In verità, a vedere oggi i progetti candidati si fa fatica a condividere l’ottimismo di Scionti. Le idee mostrano senz’altro le rughe e ci restituiscono gli stessi dilemmi di oggi circa il riuso di un edificio storico e per di più di rigida tipologia, quale è una sala di spettacolo. Da una parte i restauratori, dall’altra gli innovatori, fino alla totale demolizione e nuova costruzione (è la proposta degli archietti Davide Dioguardi e Damiano Mastronardi).

In maggioranza si conserva la destinazione teatrale (lo fanno Scionti, Ferraro, e Leonardo Lenoci) ma c’è chi pensa a cambiare decisamente la funzione in senso museale, a costo di pesanti demolizioni degli interni (Loredana Ficarelli) e anche del prospetto a Sud (Sebastiano Cimmarusti e il gruppo di Vito Labbate e Nico Berlen).  Non mancano proposte di valore, che arrivano fino ad oggi pressoché salve dalla decadenza delle mode. È il  caso del progetto del gruppo guidato dell’architetto Antonio Esposito che intreccia un mite, minimale linguaggio contemporaneo alla conservazione della preesistenza, cioè dell’architettura modernista dell’ingegner Giambattista Giannoccaro, realizzata negli anni Quaranta con gli occhi rivolti alla vicina esperienza barese di Concezio Petrucci (inevitabile il confronto con il liceo Orazio Flacco).

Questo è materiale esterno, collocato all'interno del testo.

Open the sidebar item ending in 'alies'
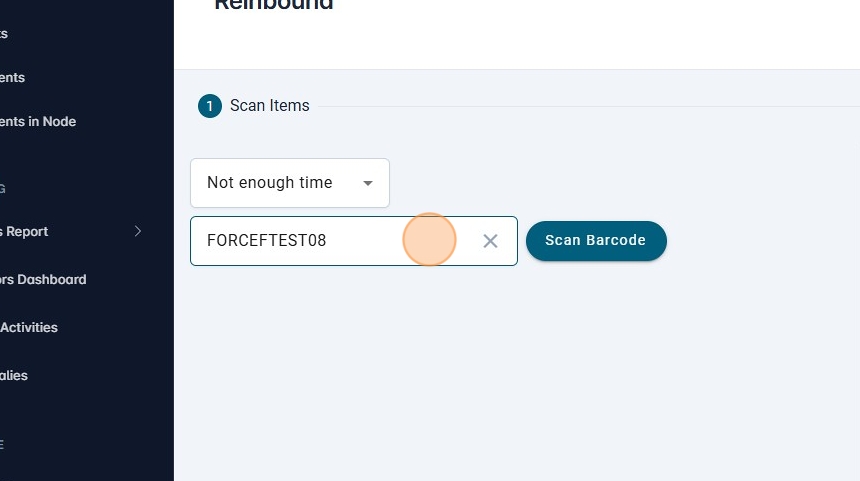 click(14, 376)
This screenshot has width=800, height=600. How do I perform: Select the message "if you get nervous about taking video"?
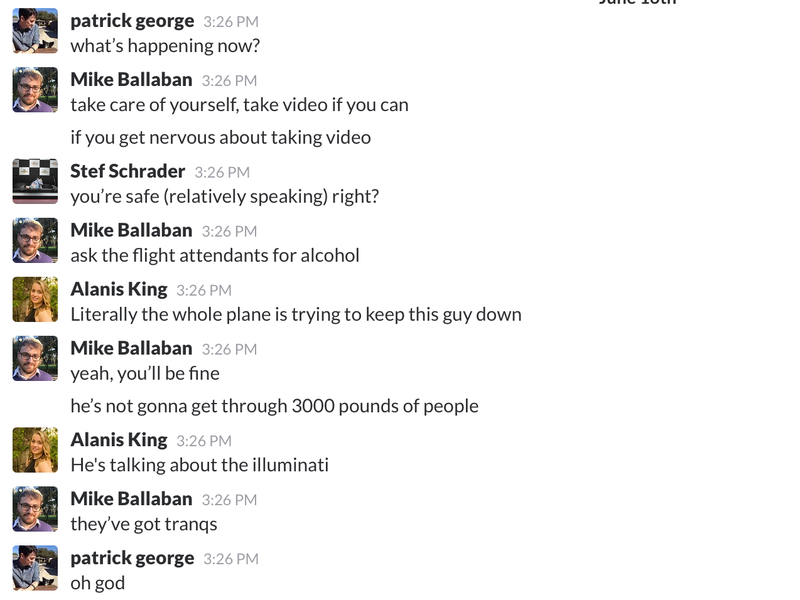[220, 138]
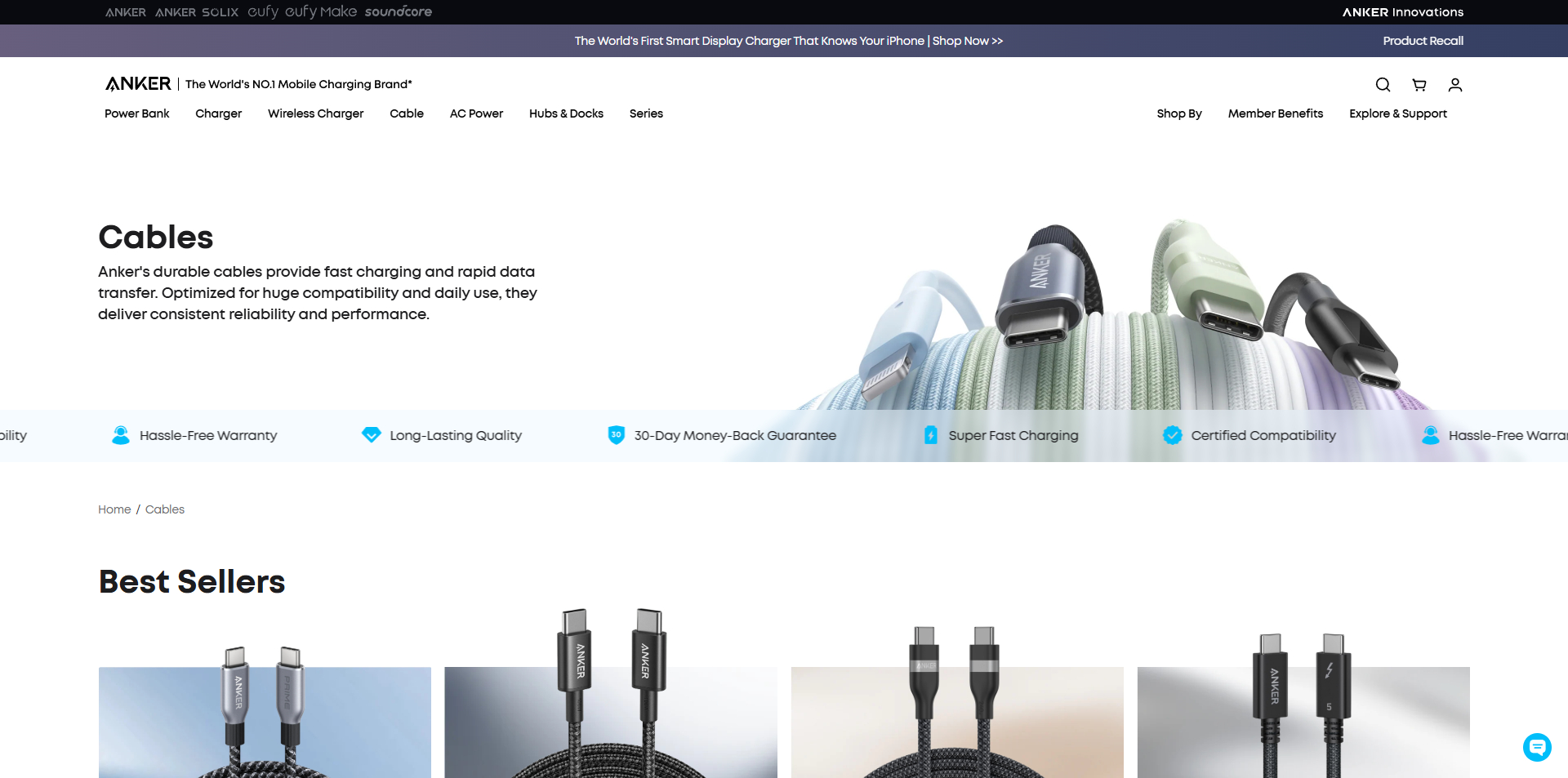
Task: Open the soundcore brand logo
Action: pyautogui.click(x=399, y=11)
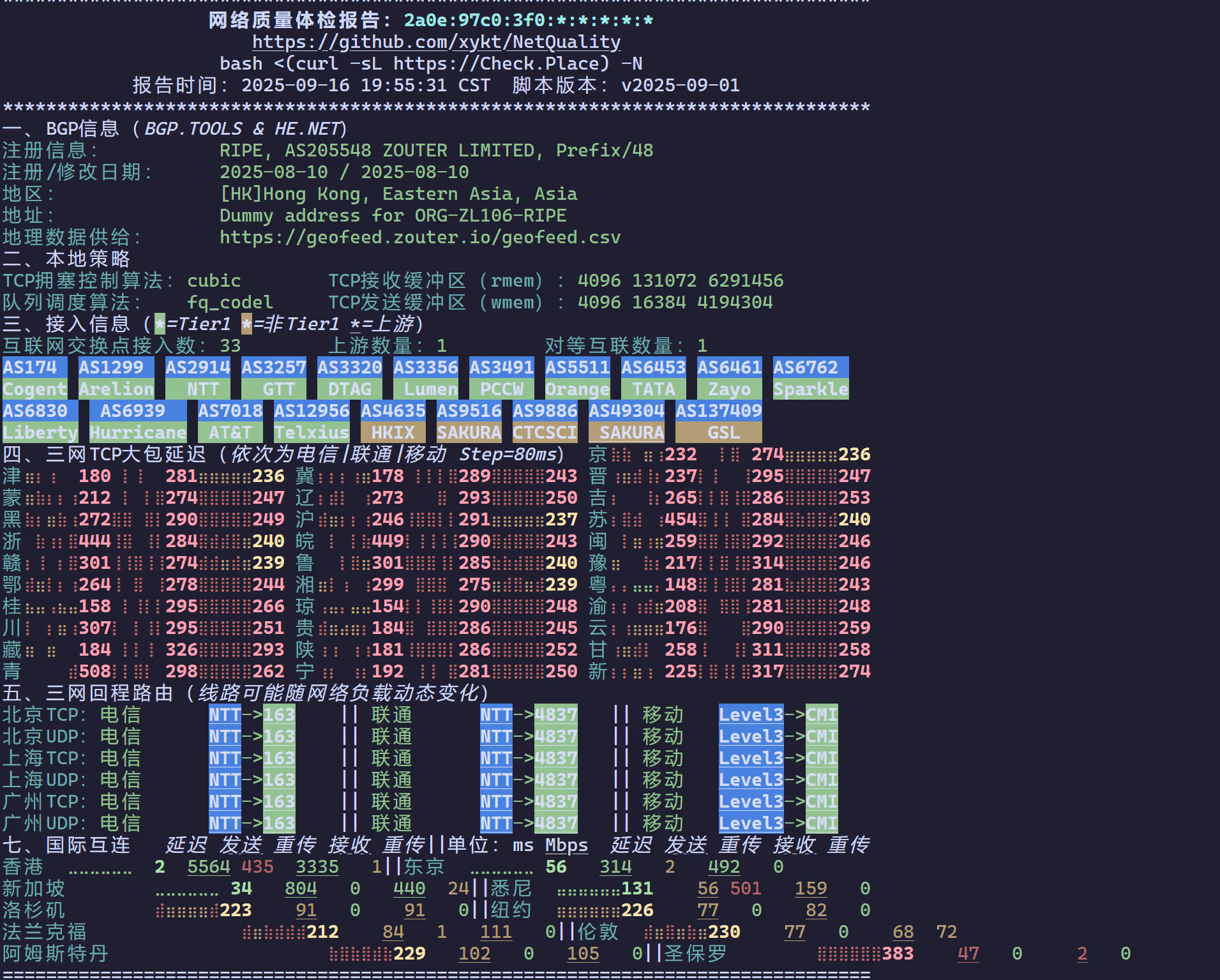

Ma c’è chi allora, vent’anni fa – e non sapremmo dire se in ritardo o in anticipo sui tempi – dichiarava senza mezze misure che il Radar non valeva nulla: «L’edificio è un malinteso creativo», scriveva l’architetto Carmela Agnelli nella sua relazione illustrativa. E spiegava: «Arcigno architettonicamente, impenetrabile visivamente, ambiguo strutturalmente, elefantiaco per poterlo camuffare». A queste condizioni, un restauro dell’esterno con innovazioni all’interno significherebbe solo «tramandare ai posteri il fantasma della vecchia progettazione».

Qualcuno venerdì a Monopoli, dinanzi a questa archeologia dell’architettura mai nata, potrebbe allora dire, come Aramis nel romanzo di Dumas: «Ah, caro D’Artagnan, noi fummo costretti a ingoiare anche l’ingratitudine dei grandi, lo sapete!».